# TASK STATEMENT
Starting at the line with "Click the Log Off padlock icon" and stopping at the final line, retype the data below exactly; do not carry over any pictures.

-- EXERCISE DATA follows --

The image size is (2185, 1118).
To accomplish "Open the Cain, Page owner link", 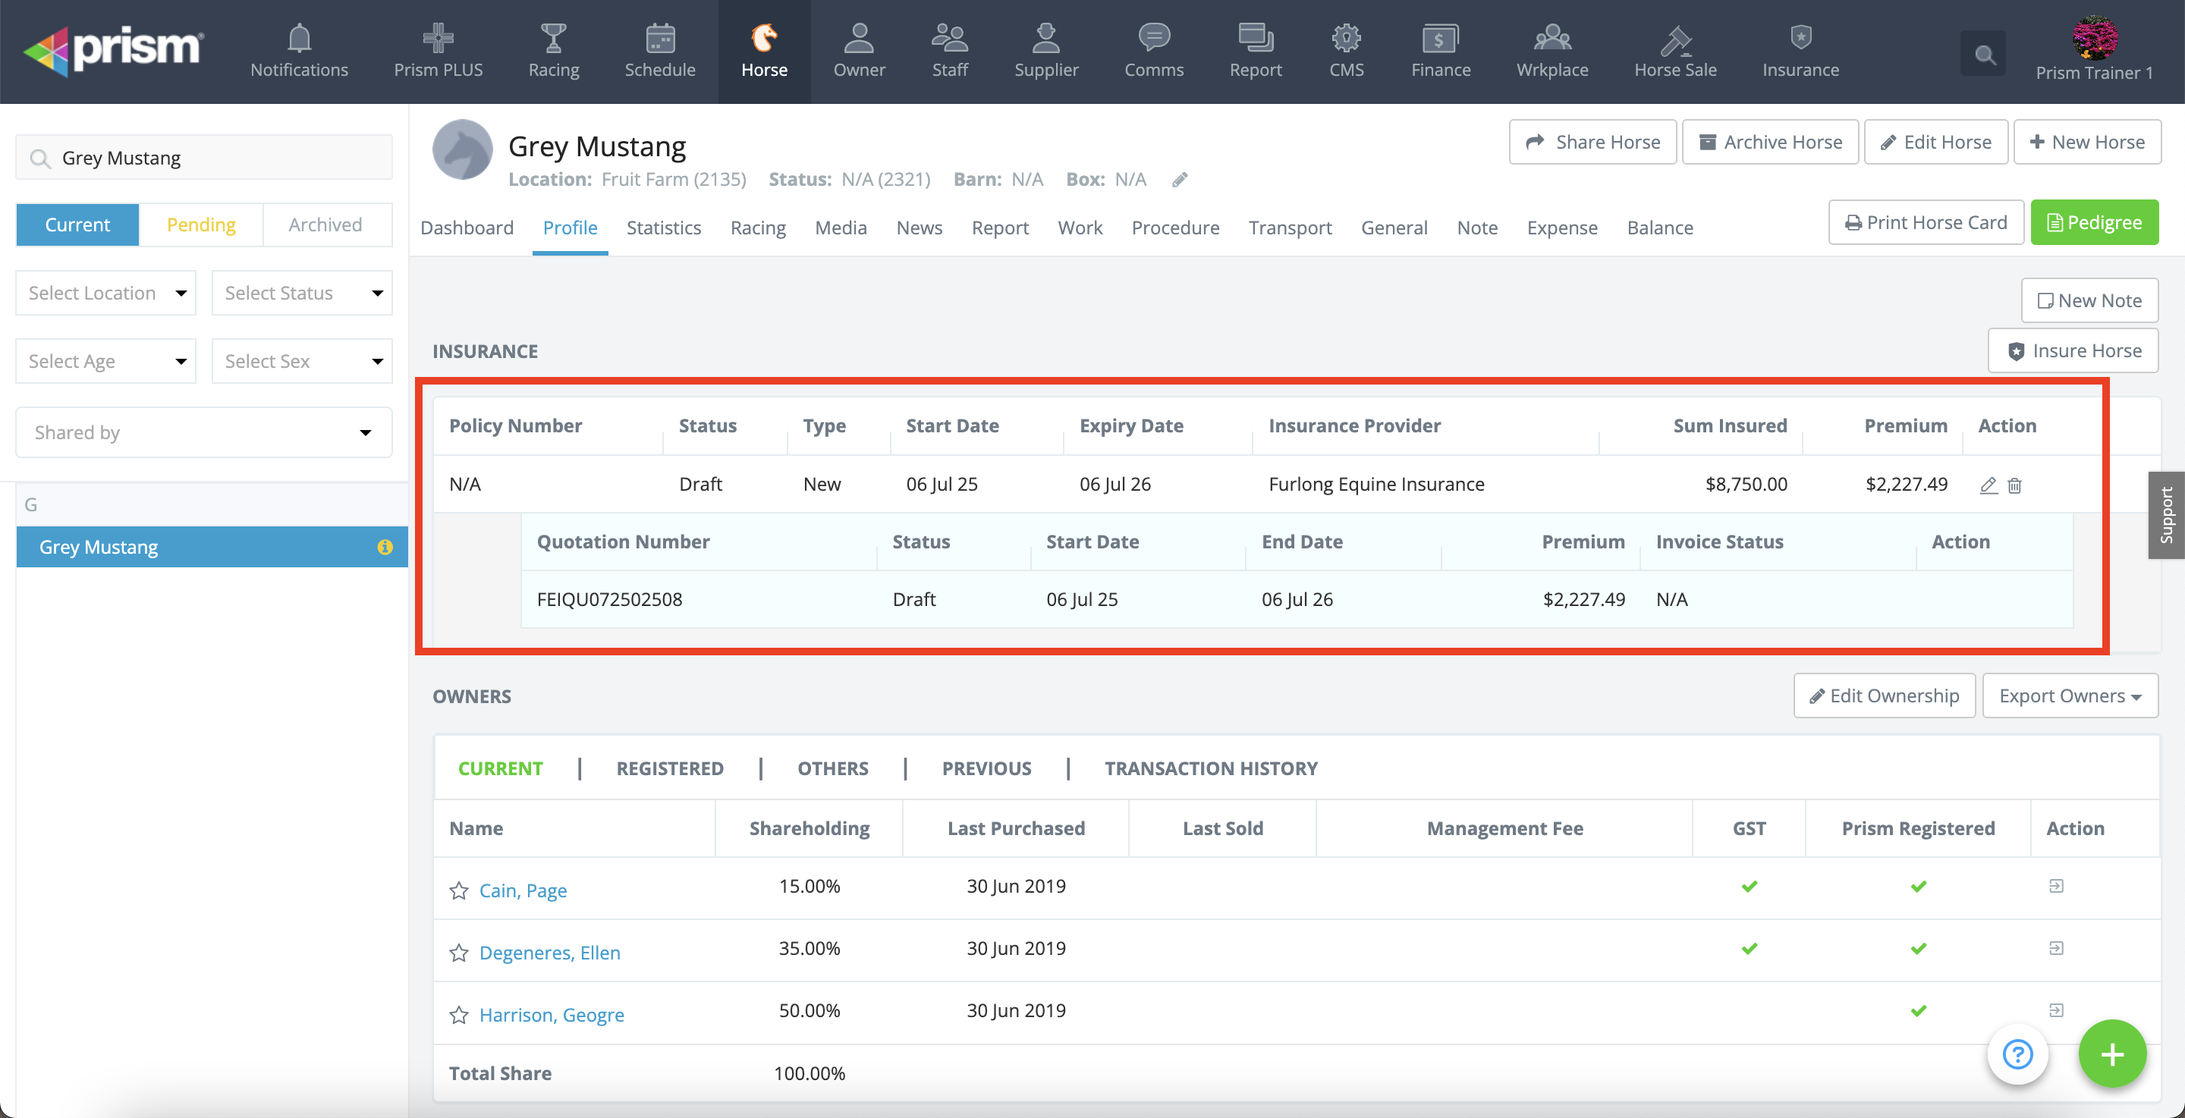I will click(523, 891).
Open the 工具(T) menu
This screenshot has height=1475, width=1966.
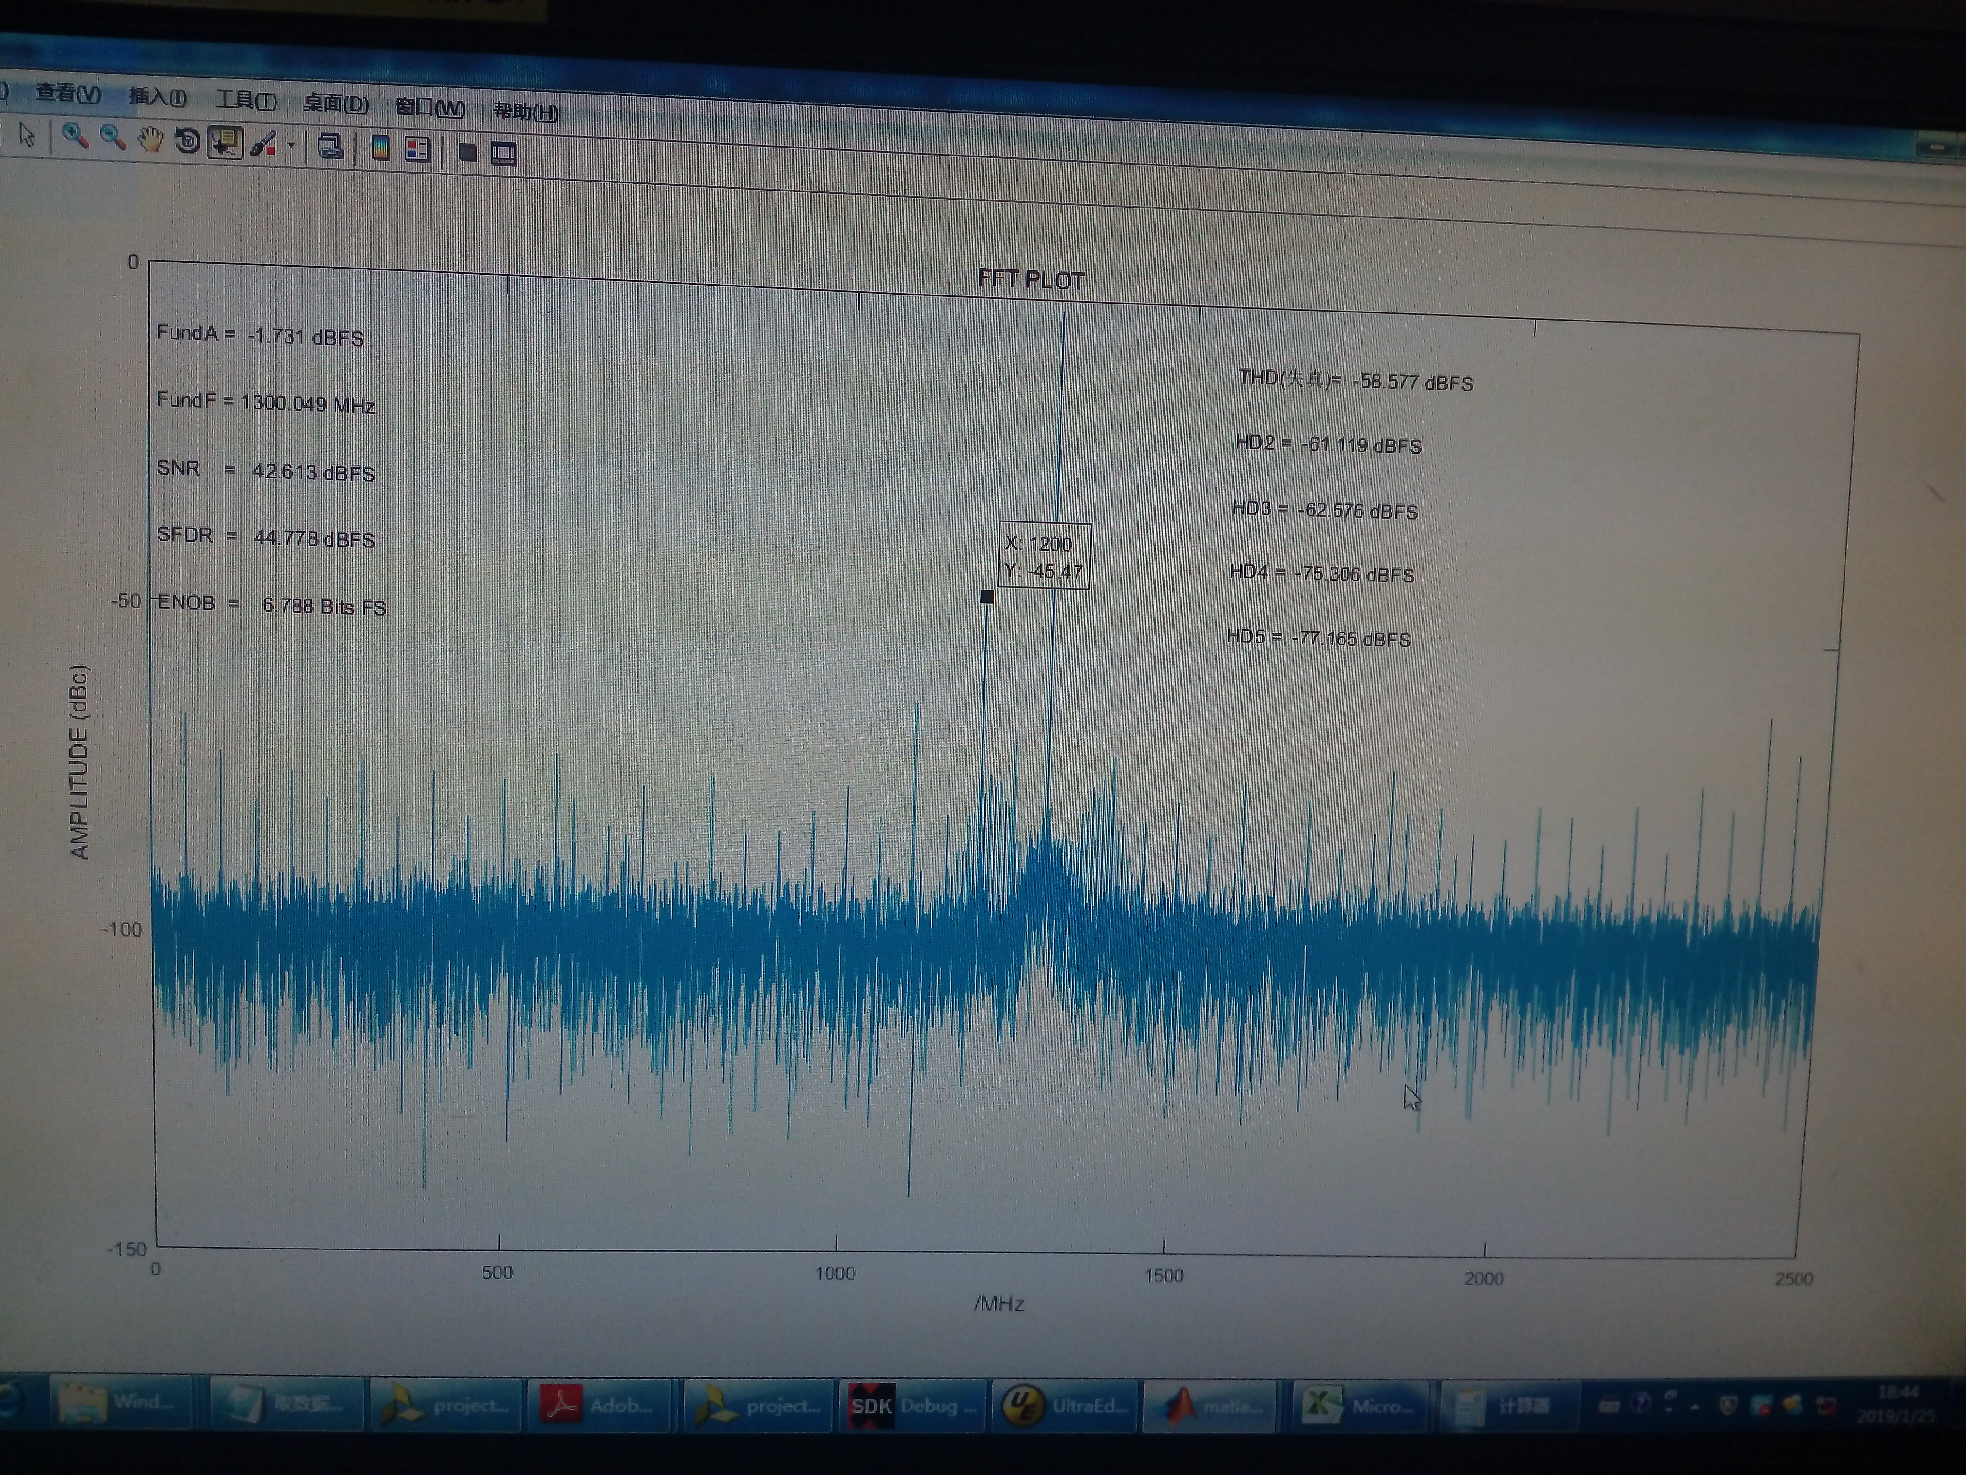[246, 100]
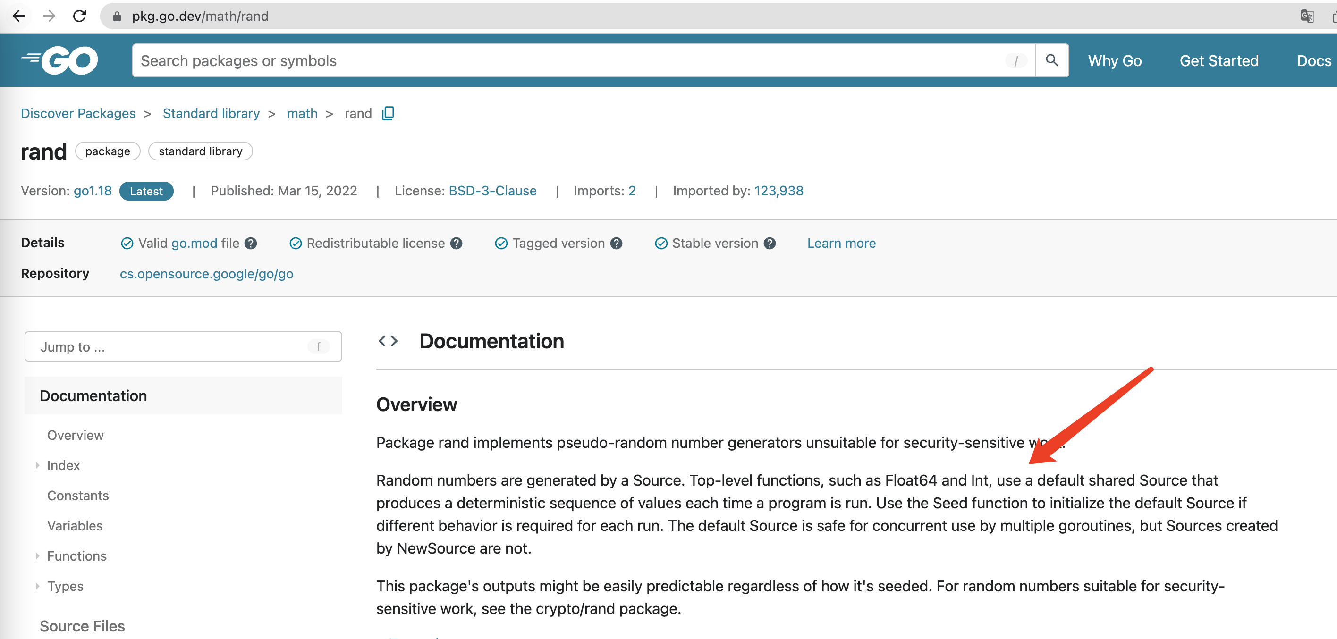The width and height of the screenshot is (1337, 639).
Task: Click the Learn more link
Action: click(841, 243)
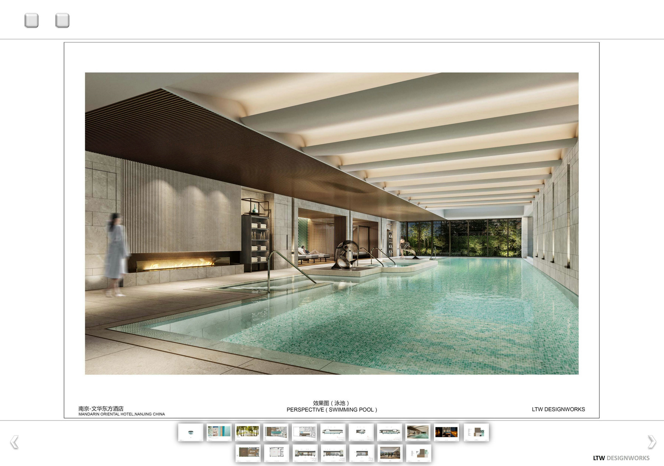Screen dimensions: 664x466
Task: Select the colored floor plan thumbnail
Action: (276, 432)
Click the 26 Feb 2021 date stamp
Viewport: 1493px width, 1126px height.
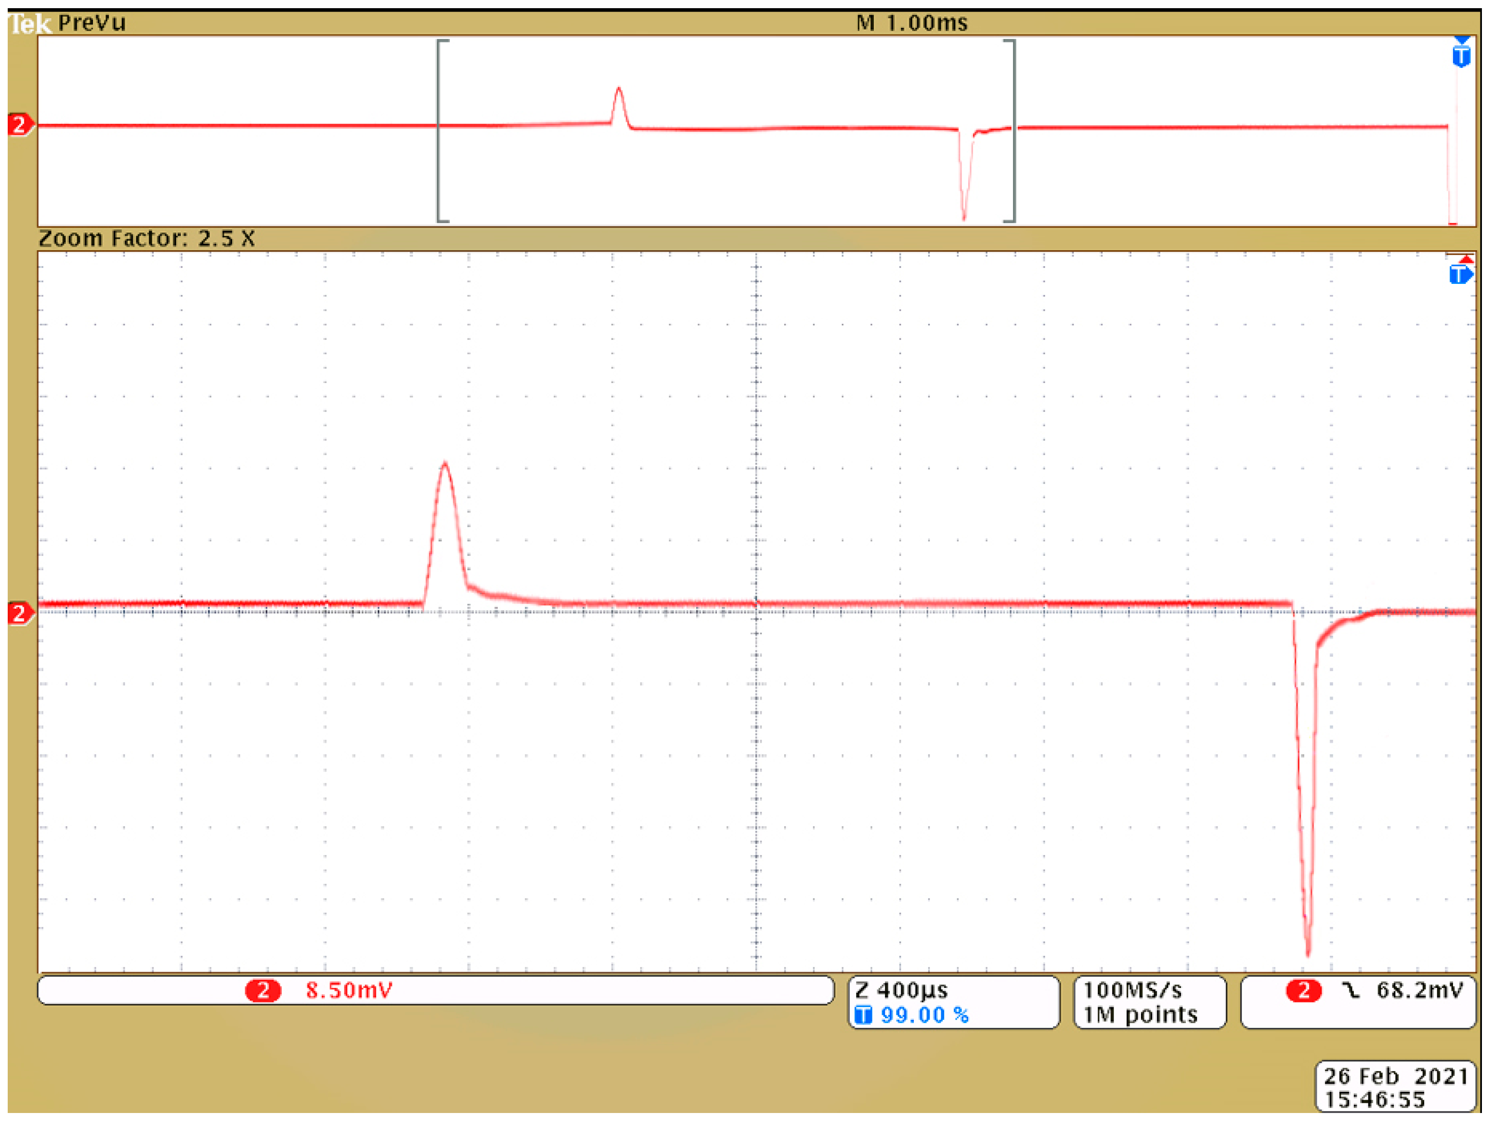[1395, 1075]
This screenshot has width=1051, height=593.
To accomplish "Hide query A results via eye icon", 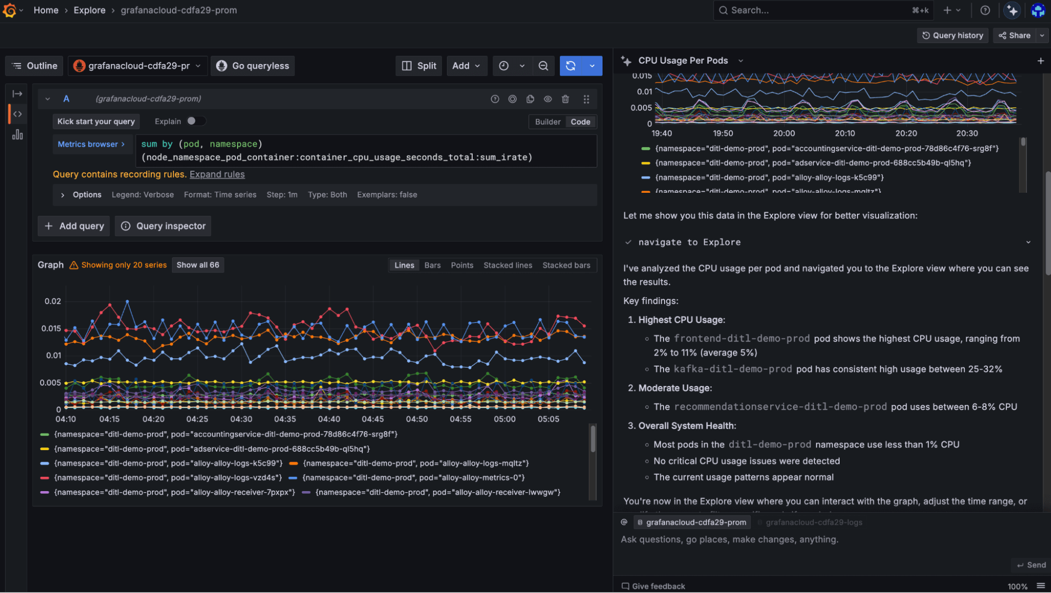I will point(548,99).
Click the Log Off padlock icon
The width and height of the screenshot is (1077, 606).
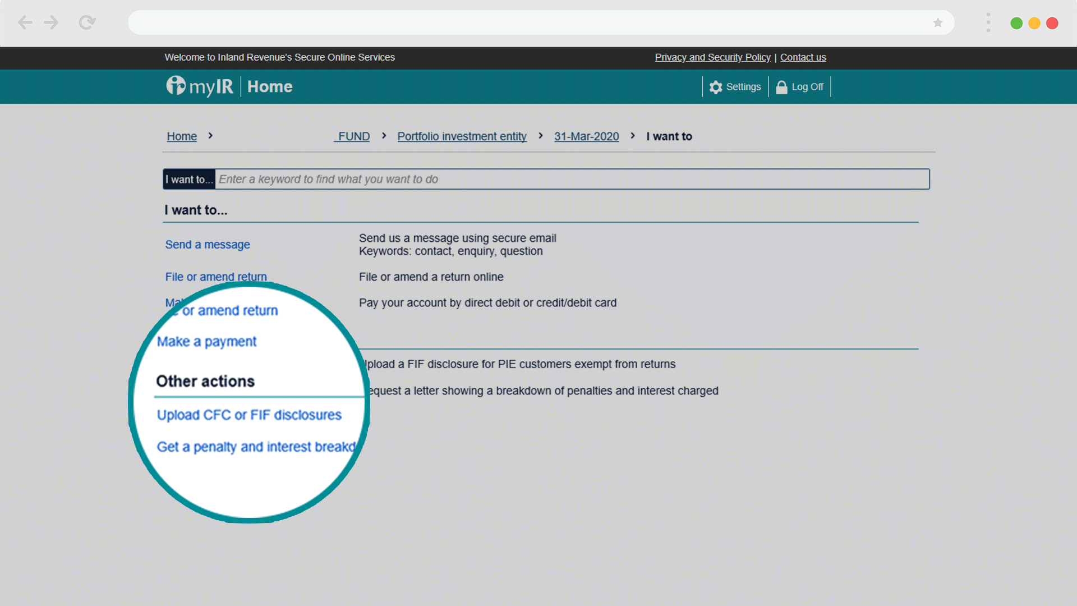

-- EXERCISE DATA concluded --

# RESULT OF THIS EXERCISE
Click the Log Off padlock icon
The width and height of the screenshot is (1077, 606).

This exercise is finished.